Sunday, January 17, 2010

Brockley in the Telegraph

The Brockley Christmas fair and a certain local ukelele group get a mention in the Telegraph's gardening section this week (14 January), with Matthew Appleby writing:

'I ran a pop-up garden shop in up-and-coming London suburb Brockley recently. We sold the dream ticket of secondhand books, local photo cards of Brockley in the snow, cupcakes, and slug and weedkillers. Only the chemicals failed to shift. This retail offering may sound like a health and safety nightmare, and indeed one child complained about tinfoil in their fairy cake, but the event had a lovely community feel, with a ukulele band, Santa and mulled wine on offer. We used a cute baby as bait (my idea) and gave the proceeds to charity (not my idea).

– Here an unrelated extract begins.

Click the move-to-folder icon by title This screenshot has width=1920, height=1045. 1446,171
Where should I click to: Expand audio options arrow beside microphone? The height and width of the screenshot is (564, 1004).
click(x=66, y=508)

However, no-one bought any garden products. Maybe it was the time of year. Maybe the trendy Brockley-ites want to do it for free. Maybe the seeds and grow-your-own thing is now so embedded that no-one thinks they need garden chemicals any more. Maybe they are all organic and self-sufficient. But I doubt it'.

Local allotment holders might also be interested in the item in this same column on a new company setting up private allotments to compete with the 'socialist system' of council-run allotments - apparently 'Allotments used to be for pensioners and the poor. Now they are for the middle classes'. Discuss.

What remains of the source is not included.